#### TASK A:
Reproduce as a numbered list the rows running from the line that contains "This screenshot has height=212, width=424." through the end of the rows, both ends included, leaving out blank lines and any pictures.

Assuming certificate 207532 in the name of Arrow was at some time in Chase's possession, as testified by Mrs. Vargas, the fact is that even though payment of principal and interest on said certificate was requested by Chase on January 4th, 1983 all that Chase received from Citibank was a $50,000.00 check with no reference to the Certificate. Even the reverse side of Citibank's certificate noting the payment effected makes no mention of the form of payment. Moreover, it is significant that the 90-day interest accrued on said Certificate which by Mrs. Vargas' admission totalled over $1,000.00, was not paid to Chase as requested on January 4th; as a matter of fact, Chase admitted having no knowledge of the whereabouts of the interest payment.[8] Mrs. Molina from Citibank testified that the interest accrued on the Certificate was paid to Arrow on January 13, 1983. If such was the case, we are forced to conclude that Arrow was the holder and on maturity presented Certificate No. 207532 to Citibank for collection since by its own terms "the principal and interest shall be payable only at maturity and upon presentation and surrender of this Certificate to Citibank..." (Joint Exhibit 6). Thus, if Chase ever held Arrow's certificate No. 207532 in pledge, said pledge was extinguished upon its return to Arrow for the collection of interests. Art. 1145 of the Civil Code provides:

"The accessory obligation of a pledge shall be considered as remitted, when the thing pledged after having been delivered to the creditor, should be in the possession of the debtor."

Finally, had it been Chase's or Arrow's intention that the $50,000.00 received from Citibank were to be used to open a certificate in the name of Arrow, Chase should have secured an officer of Arrow to confirm the transaction. However, the evidence reveals a totally opposite situation. The only document in Chase's files alluding to the time certificate issued on January 24th, 1983 is an assignment signed by Mr. Leo Schaeffer.[9] Even the authenticity of this document of assignment dated 1-24-83 is gravely in doubt as the evidence received by this Court reflects that Mr. Leo Schaeffer had signed at least two blank forms of assignments which were kept in Chase's files for some unexplained purpose. (Exhibits 119, 120).

In view of the foregoing we must conclude that Chase did not prove by the preponderance of the evidence that Certificate *849 No. 07-4622 belongs to an entity other than Interstate. Plaintiff having established the issuance by Chase of a certificate of deposit in the name of Interstate, we must presume, as a matter of law, that said certificate is property of Interstate and that it was issued for consideration. Such result is the clear mandate of Rule 16 of the Puerto Rico Rules of Evidence, which establishes:

"(21) that a promissory note or draft was delivered or endorsed upon due compensation.
(38) That when there is a written contract there has been due consideration"

(Text and item location rows)

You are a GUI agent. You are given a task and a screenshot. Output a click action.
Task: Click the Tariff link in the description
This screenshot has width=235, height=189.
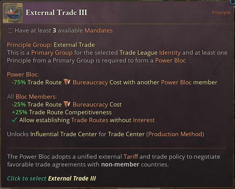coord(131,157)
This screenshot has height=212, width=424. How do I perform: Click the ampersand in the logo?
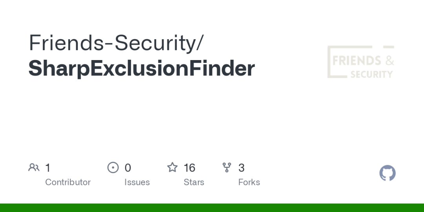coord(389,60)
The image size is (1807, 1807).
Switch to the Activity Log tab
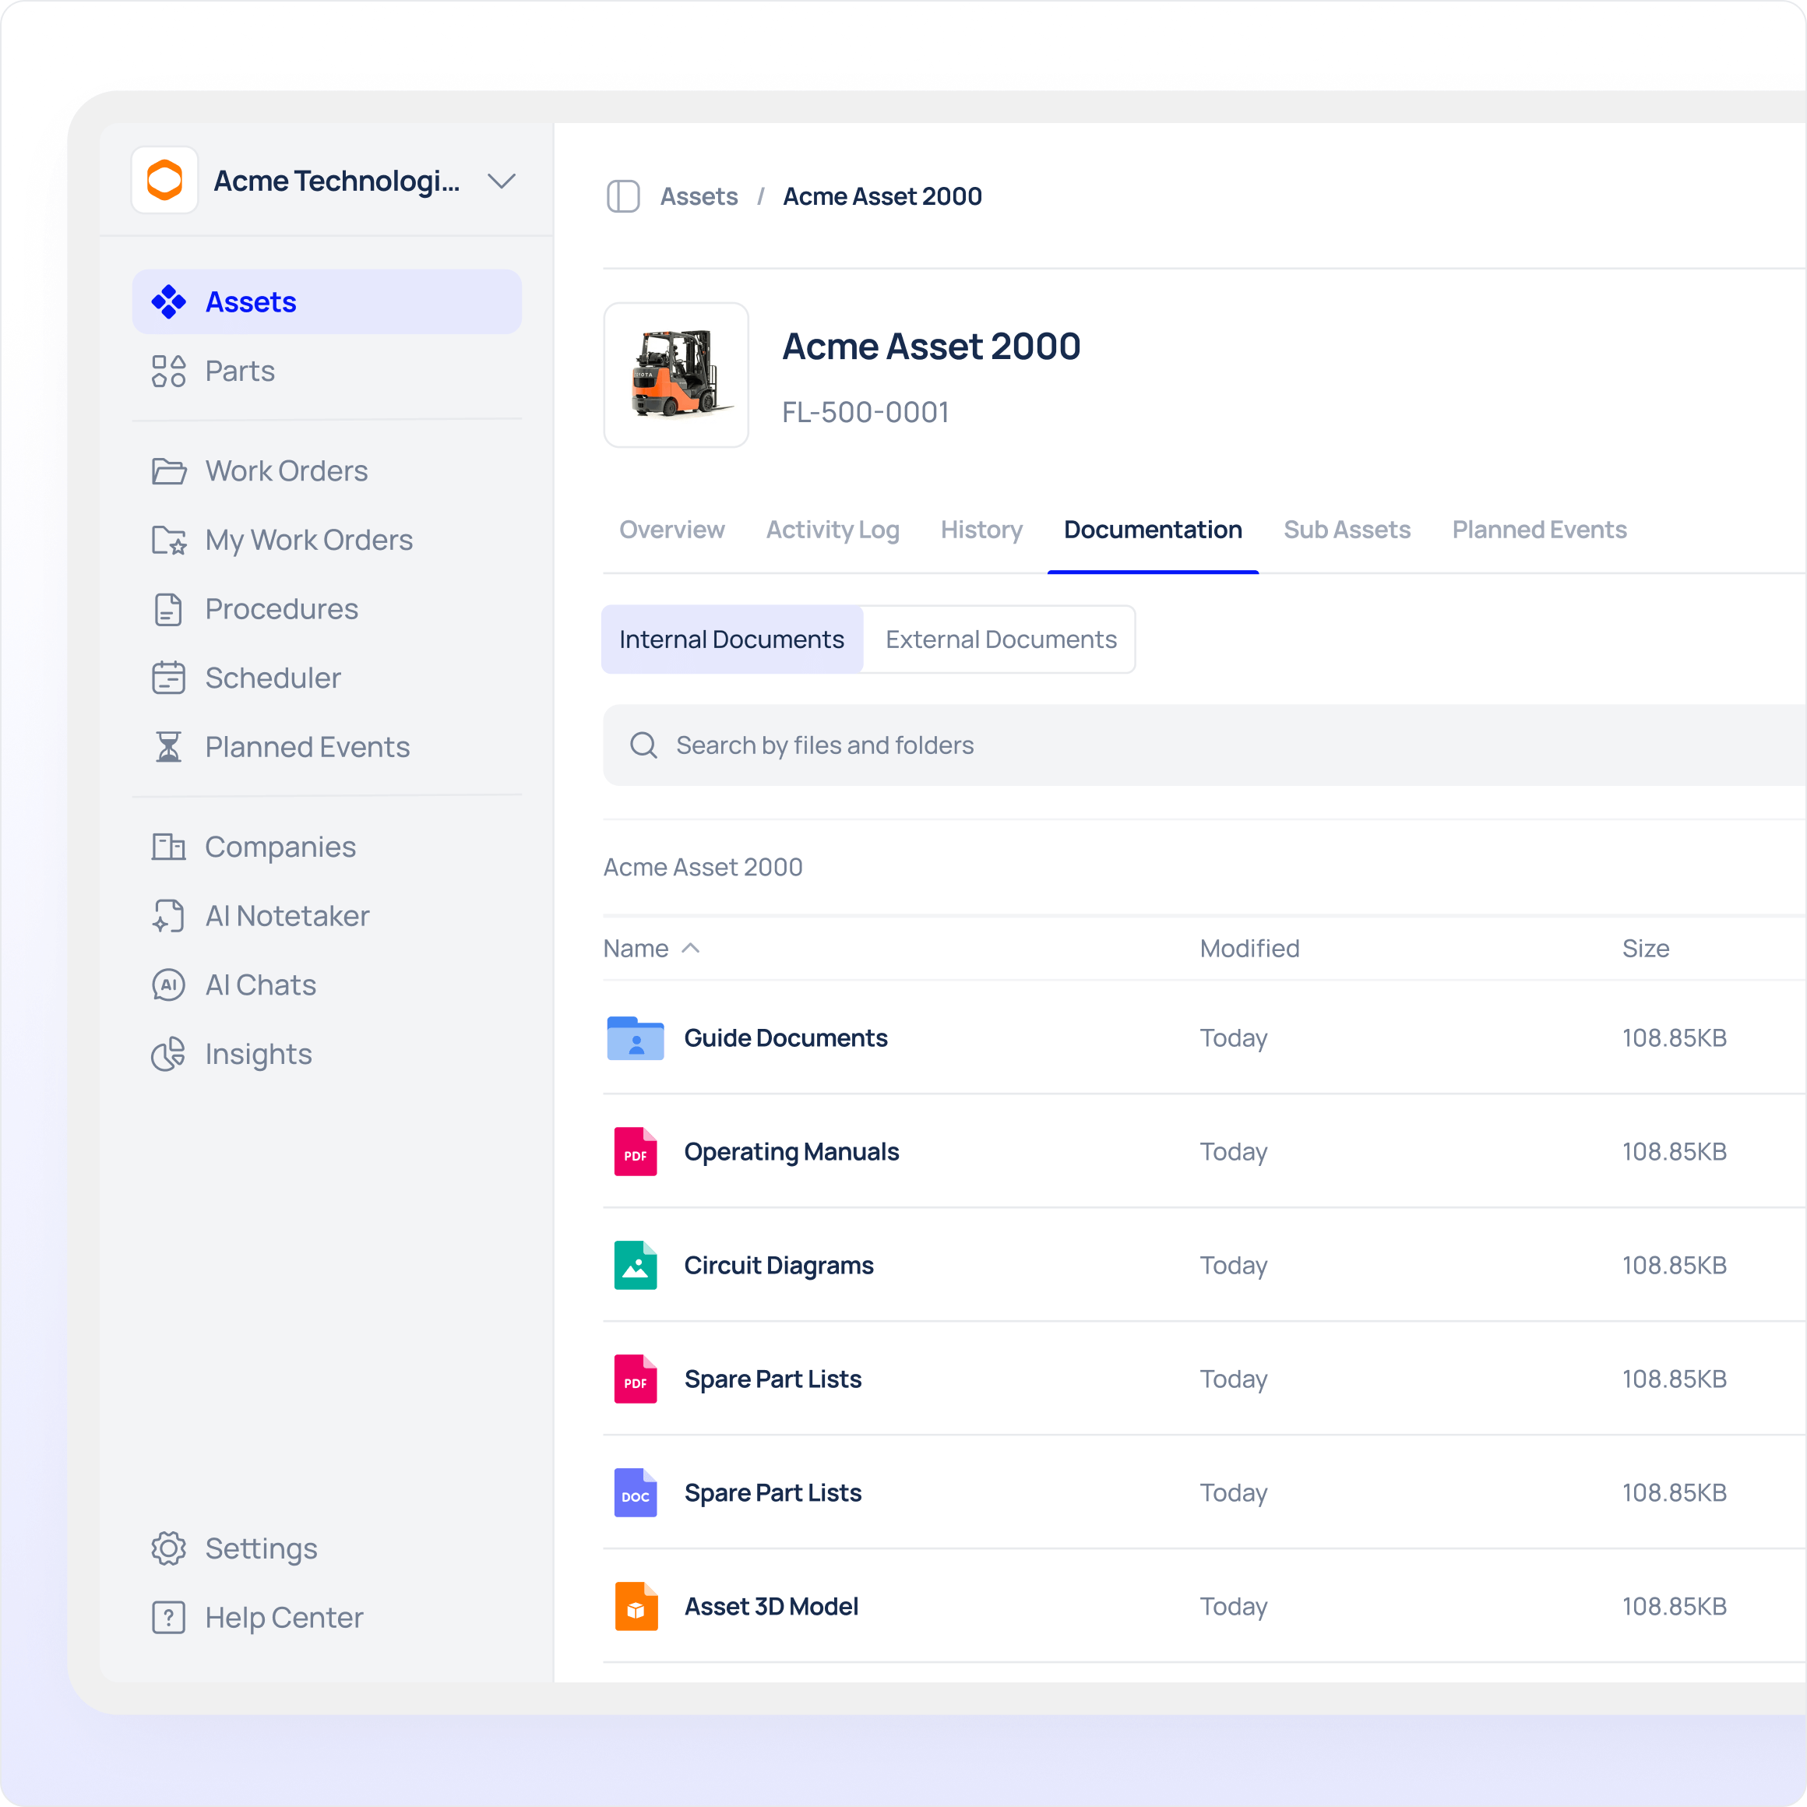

#### TASK B:
For each statement below, answer yes or no according to the court passage, and quote the words from the court passage that decide it.
(i) Mrs. Molina from Citibank testified that the interest on the Certificate was paid to Arrow on January 13, 1983.
(ii) The check Chase received from Citibank referred to the Certificate.
(iii) Mr. Leo Schaeffer signed only one blank assignment form.

#### EXERCISE OUTPUT A:
1. This screenshot has height=212, width=424. How do I perform: Click the ampersand in the logo?
2. coord(389,60)
3. The image size is (1807, 1807).
4. Switch to the Activity Log tab

#### EXERCISE OUTPUT B:
(i) Yes: "Mrs. Molina from Citibank testified that the interest accrued on the Certificate was paid to Arrow on January 13, 1983."
(ii) No: "all that Chase received from Citibank was a $50,000.00 check with no reference to the Certificate."
(iii) No: "Mr. Leo Schaeffer had signed at least two blank forms of assignments"